▸ THE TASK
Upon reaching the line that contains "Task: Choose Quick" in the records below, begin repeating every line exactly through the last one, skipping pictures.

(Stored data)

= = = =

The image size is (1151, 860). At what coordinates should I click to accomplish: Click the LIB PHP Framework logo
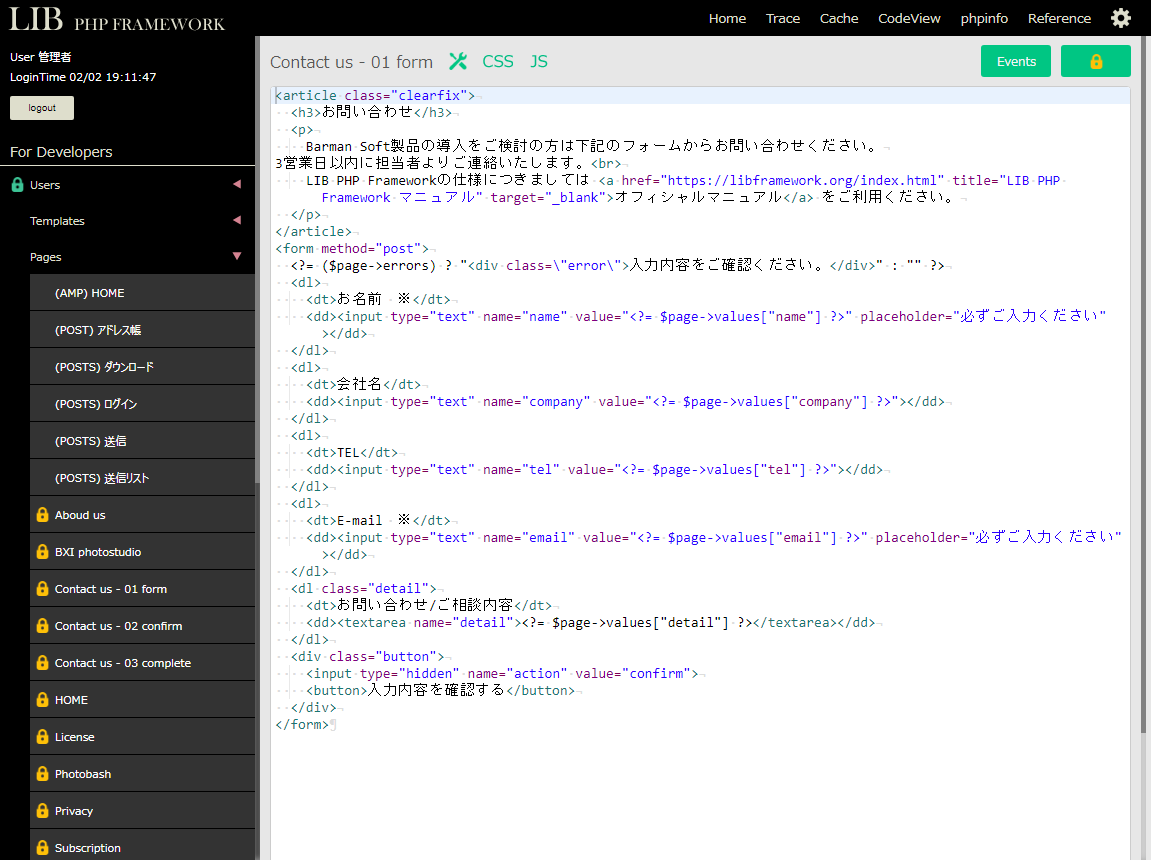click(115, 18)
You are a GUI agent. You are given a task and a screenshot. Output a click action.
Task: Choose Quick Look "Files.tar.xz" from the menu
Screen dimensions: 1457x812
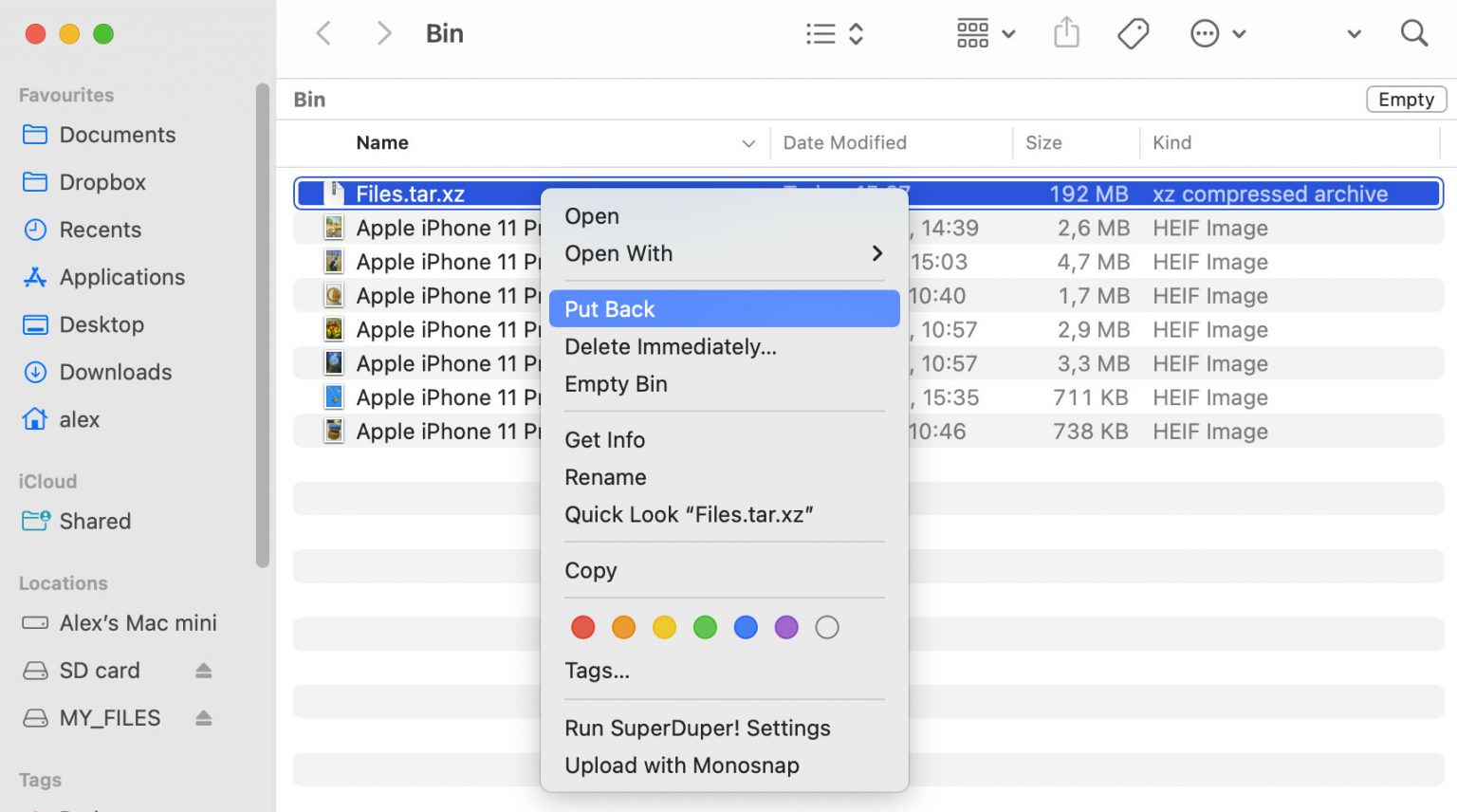tap(690, 514)
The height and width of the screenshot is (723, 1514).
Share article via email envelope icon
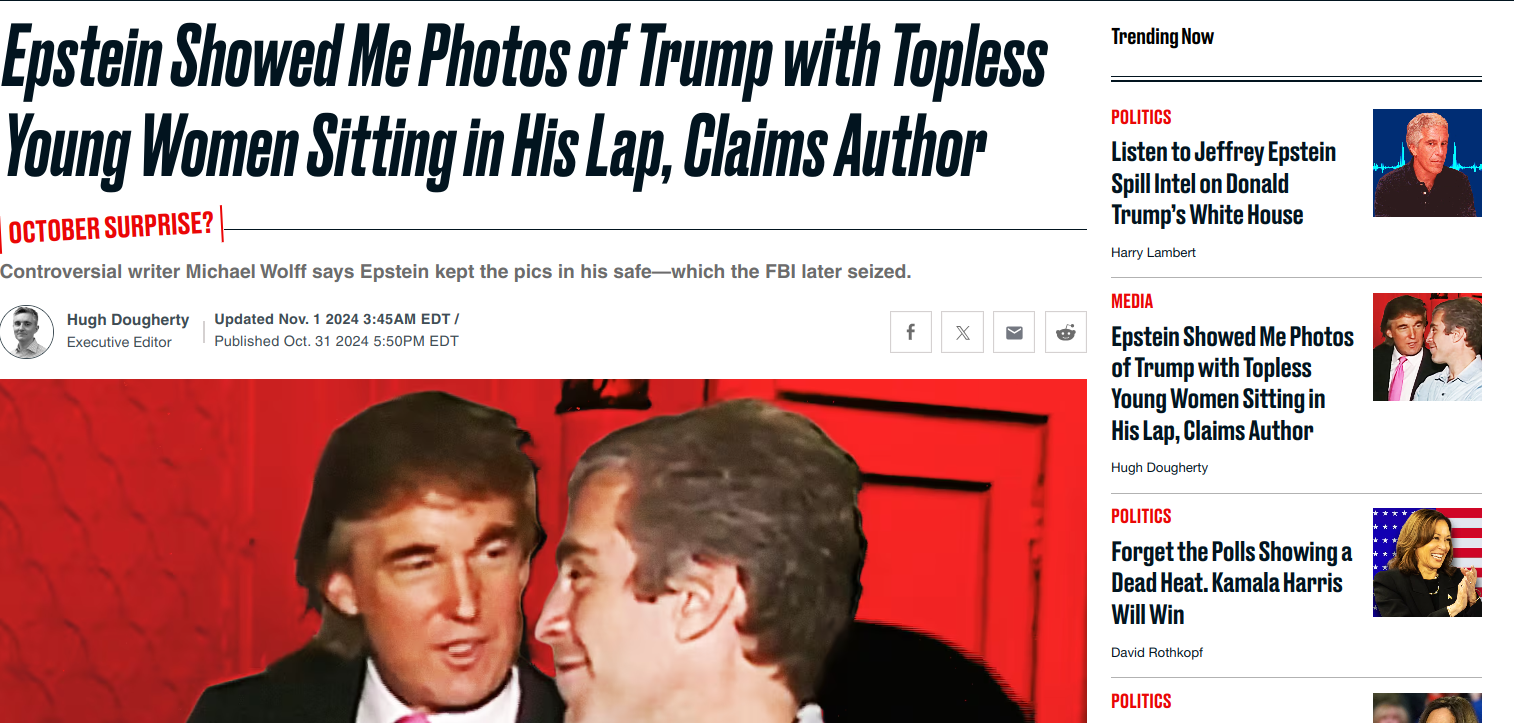(1014, 332)
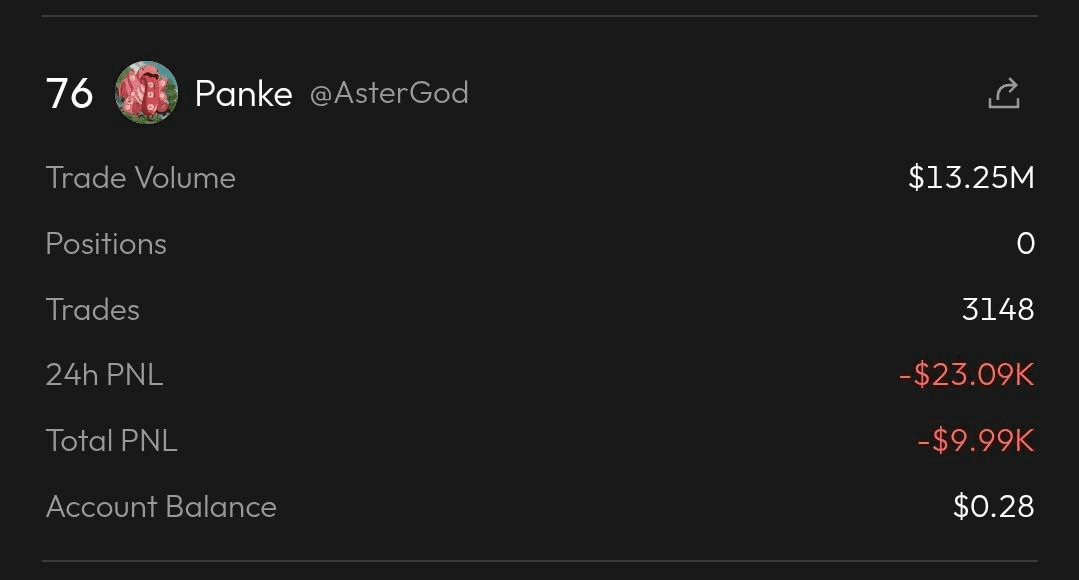The width and height of the screenshot is (1079, 580).
Task: Click the share icon on Panke's card
Action: [1003, 93]
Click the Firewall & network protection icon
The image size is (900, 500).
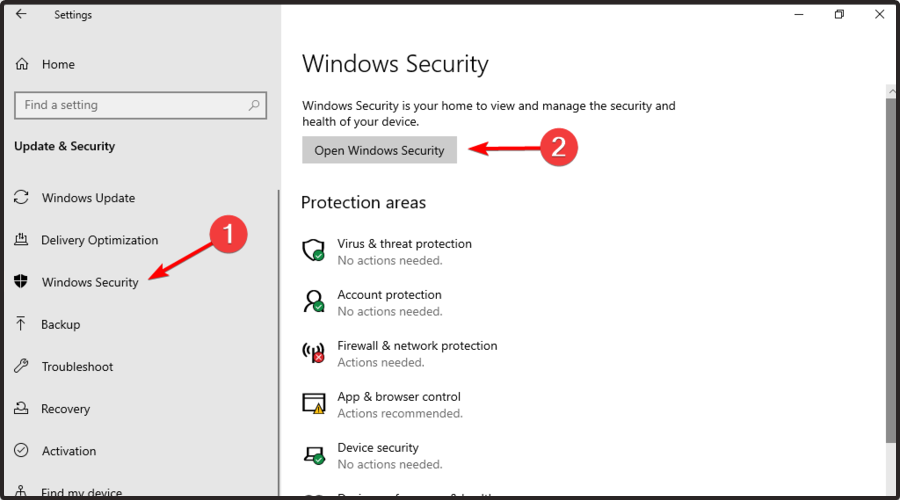[313, 352]
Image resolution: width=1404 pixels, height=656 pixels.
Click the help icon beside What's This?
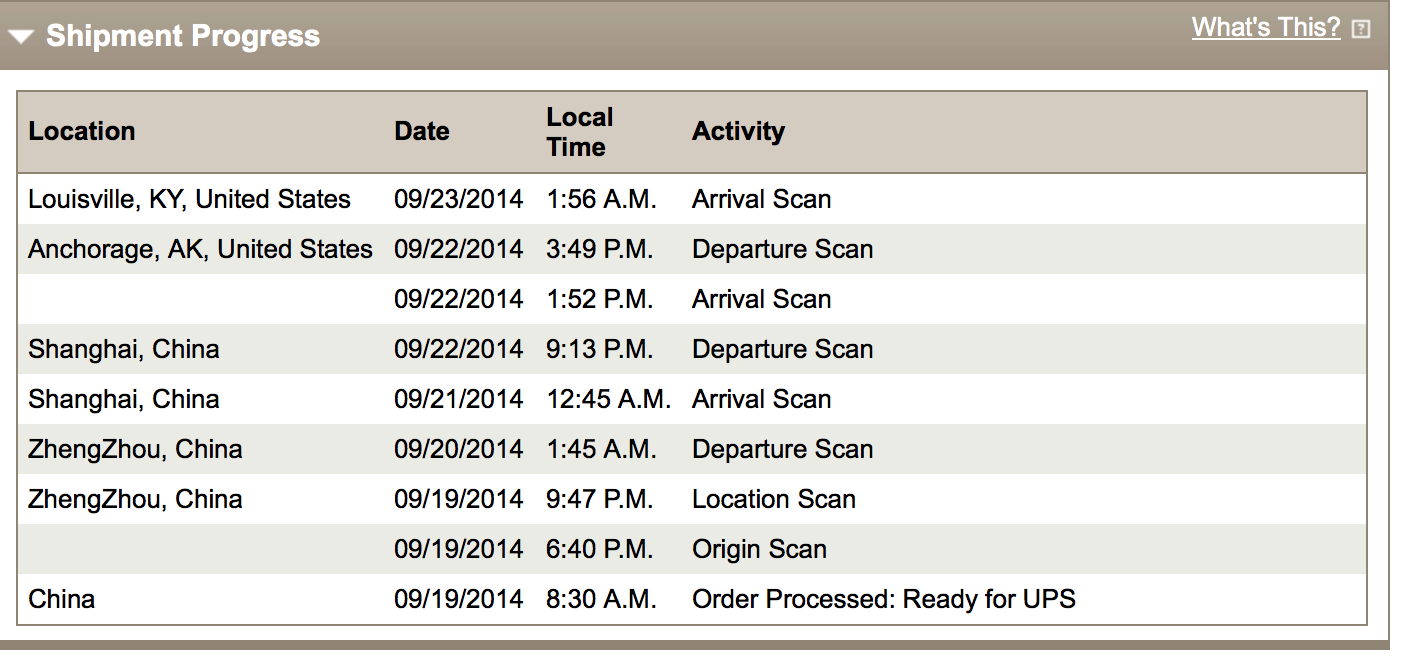pos(1360,29)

= = = =

▸ TASK ANSWER
Task: Choose Quick Look "Files.tar.xz" from the menu
Screen dimensions: 1457x812
tap(690, 514)
The height and width of the screenshot is (723, 1514).
Share article via email envelope icon
(1014, 332)
The width and height of the screenshot is (1079, 580).
Task: Click the share icon on Panke's card
Action: [1003, 93]
Click the Firewall & network protection icon
The image size is (900, 500).
[313, 352]
Image resolution: width=1404 pixels, height=656 pixels.
Click the help icon beside What's This?
pos(1360,29)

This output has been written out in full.